Why do we need Ben Gurion security at all US airports? Because there were
four hijackings on one day two years ago? How long had it been before that,
during all those years that it was "a standard complaint"?

I think the whole airport security hysteria since 9/11/2001 has been
absurd. You can't make security fool-proof. Maybe you tighten it up when
there's a specific threat, but the whole post-9/11 response stinks of
closing the door after the horse has left, and it's not clear that the
horse would have been kept around anyway.

What about auto fatalities? How many more people were killed on the
American roadways during 2001 than were killed in terrorist attacks? Why
aren't we hardening cars and reducing speed limits so cars are at
absolutely safe speeds?

Because we've learned to deal with that particular set of risks, that's
why. We don't want hardened cars; we want better performance and better gas
mileage. We don't want speed limits so low they're absolutely safe; we want
to get to the store in ten minutes, not two hours.

Why are we so nutty about air transportation security?

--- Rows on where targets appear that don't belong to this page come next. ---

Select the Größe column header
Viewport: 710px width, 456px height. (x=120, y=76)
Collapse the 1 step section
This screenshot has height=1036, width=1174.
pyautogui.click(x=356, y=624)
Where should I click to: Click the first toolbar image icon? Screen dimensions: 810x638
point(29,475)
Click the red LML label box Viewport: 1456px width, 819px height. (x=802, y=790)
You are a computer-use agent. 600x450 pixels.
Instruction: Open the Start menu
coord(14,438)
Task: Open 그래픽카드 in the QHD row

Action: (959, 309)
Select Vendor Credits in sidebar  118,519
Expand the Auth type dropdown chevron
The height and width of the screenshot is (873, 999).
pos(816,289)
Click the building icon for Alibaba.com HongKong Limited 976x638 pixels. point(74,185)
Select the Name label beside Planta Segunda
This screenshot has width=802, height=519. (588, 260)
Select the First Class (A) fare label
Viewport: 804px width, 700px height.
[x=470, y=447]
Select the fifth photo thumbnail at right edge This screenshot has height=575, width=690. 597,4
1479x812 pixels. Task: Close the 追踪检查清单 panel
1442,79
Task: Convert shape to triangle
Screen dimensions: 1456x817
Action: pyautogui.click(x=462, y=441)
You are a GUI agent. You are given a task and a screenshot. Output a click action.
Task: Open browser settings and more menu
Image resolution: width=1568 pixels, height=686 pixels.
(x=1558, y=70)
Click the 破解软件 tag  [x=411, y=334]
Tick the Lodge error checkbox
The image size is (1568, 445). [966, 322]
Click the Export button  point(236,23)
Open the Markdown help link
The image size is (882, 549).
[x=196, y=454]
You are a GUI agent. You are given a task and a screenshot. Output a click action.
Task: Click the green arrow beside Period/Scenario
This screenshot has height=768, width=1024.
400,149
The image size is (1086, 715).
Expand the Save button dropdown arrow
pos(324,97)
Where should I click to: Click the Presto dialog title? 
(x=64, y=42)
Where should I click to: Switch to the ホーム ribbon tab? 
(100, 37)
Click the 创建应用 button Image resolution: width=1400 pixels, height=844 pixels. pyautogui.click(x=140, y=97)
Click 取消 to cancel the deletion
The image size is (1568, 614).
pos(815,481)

Someone suggested a week or two ago in the press that Saddam Hussein might
have sent messages to his commanders authorizing them to use WMD in battle
to make the USA think that Iraq had WMD. It didn't matter that none of
those commanders had WMD to use; we took the threat seriously. That's what
I think about exploding pillows. It might happen, but it's just as
effective as a rumor as it is as a real weapon.

>Workers getting less than $8.00 per hour aren't always as enthused as
>those that get paid more.  Low wages also attract some lousy people (U.S.
>and foreign)

Lots of people at low paying jobs are in some way responsible for my
security. Are nurses paid enough? Cops? Mechanics? Soldiers? Snow plow
operators? I'm not in favor of paying all of them slave wages, but tugging
at one strand of a web of low paying jobs just pulls everything else out of
whack. I'm not sure there are threats I need airport security to protect me
against, let alone treats that will be prevented only if we pay all TSA
screeners (or their private industry successors) more money.

>Lot's of talk, but in the long run, most things stay the same.

And that's been good enough, looking at all the terrorist deaths in the USA
since 9/12/01.

The terrorists won. They changed America. Maybe it's time we fought back
and restored civil liberties and civility in general.